SB20-207 will provide short-term relief to businesses in exchange for much needed long-term fixes to the taxable wage base.
- In the short term, the state will delay the implementation of a solvency surcharge for two years. This surcharge is triggered whenever the UITF becomes insolvent and is required to borrow from the federal government. This will help businesses to recover in the coming years.
- Gradually over the next six years the taxable wage base will increase to $30,600. Most of the increases will occur in later years, providing an opportunity for the economy to recover while also ensuring Colorado is on a long-term plan to solvency.
These changes are extremely important for both solvency and future business costs.
- In order to pay for current UI claims, Colorado will have to borrow from the federal government. While these loans are interest free until December 31st, based upon current opposition in the Republican-held Senate, these loans will start to accrue interest after that point. As demonstrated in the graph above, this borrowing with interest will extend Colorado’s insolvency for possibly a decade if we do not make SB20-207’s long-term reforms.
- If Colorado has not paid back federal loans within two years, the federal unemployment tax for businesses in Colorado doubles and increases by that same amount for every year the loans have not been repaid. By 2027, Colorado businesses could be paying five times their current federal unemployment insurance taxes as well as a solvency surcharge that would be needed just to pay off existing loans.
- Insolvency could also lead to calls for reduced benefits, reduced eligibility, and an inability to invest in strong programs such as training. Colorado could be approaching a situation in which businesses are paying high rates to a less effective program.
Ensures Workers Have the Right to Return to a Healthy Workplace
Unfortunately, returning to work may not be an option for some Coloradans, as COVID-19 has wreaked havoc within their families, requiring them to care for a family member or a child who can no longer attend school. The risks of COVID-19 may also require many Coloradans to stay home and make them unavailable to return to work.
SB20-207 would further clarify the allowable reasons for quitting or not returning to a job during a public health emergency, while still receiving UI. These additional reasons will include situations where an individual needs to care for a sick or quarantined family member or for a child whose school is closed due to a public health emergency. It also ensures “vulnerable individuals” can stay on UI while they are unable to work. The expansion of “good cause” will allow these Coloradans the opportunity to stay on UI while they try to recover themselves.

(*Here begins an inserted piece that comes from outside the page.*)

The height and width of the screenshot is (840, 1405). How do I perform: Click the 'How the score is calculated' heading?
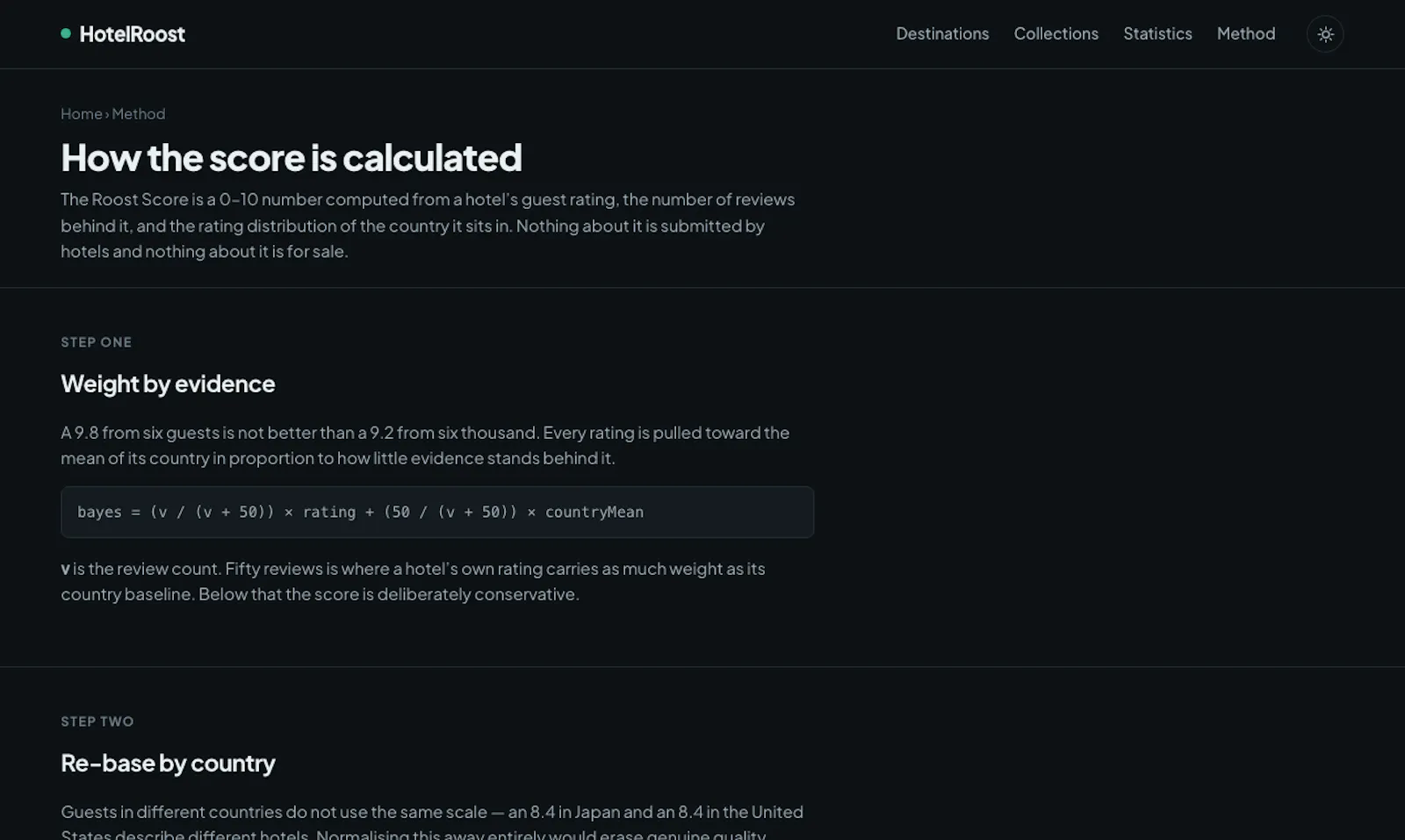pyautogui.click(x=292, y=158)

Assistance in Helping Businesses to Maintain Employees & Incentivizing Acceptance of Work
It’s promising many Colorado businesses are beginning to reopen and take the needed steps to restart the economy. As our state takes these steps, many employees may see reduced hours, perhaps reduced pay, or a need to take different jobs. SB20-207 helps with these potential problems:
- Expands the Work Share Program, which allows employers to use UI benefits to compensate employees for lost hours rather than having to lay off employees.
- Incentivizes individuals to Work and Accept Employment Opportunities by raising the earnings disregard from 25 percent to 50 percent of an individual’s weekly benefit amount for both full and partial unemployment.
SB20-207 is a Smart Compromise
Colorado can not afford to further damage our economy by putting workers at risk, risking long-term insolvency to our Unemployment Insurance Trust Fund, and burdening businesses in the short term. SB20-207 makes needed compromises and long-term reforms at the same time.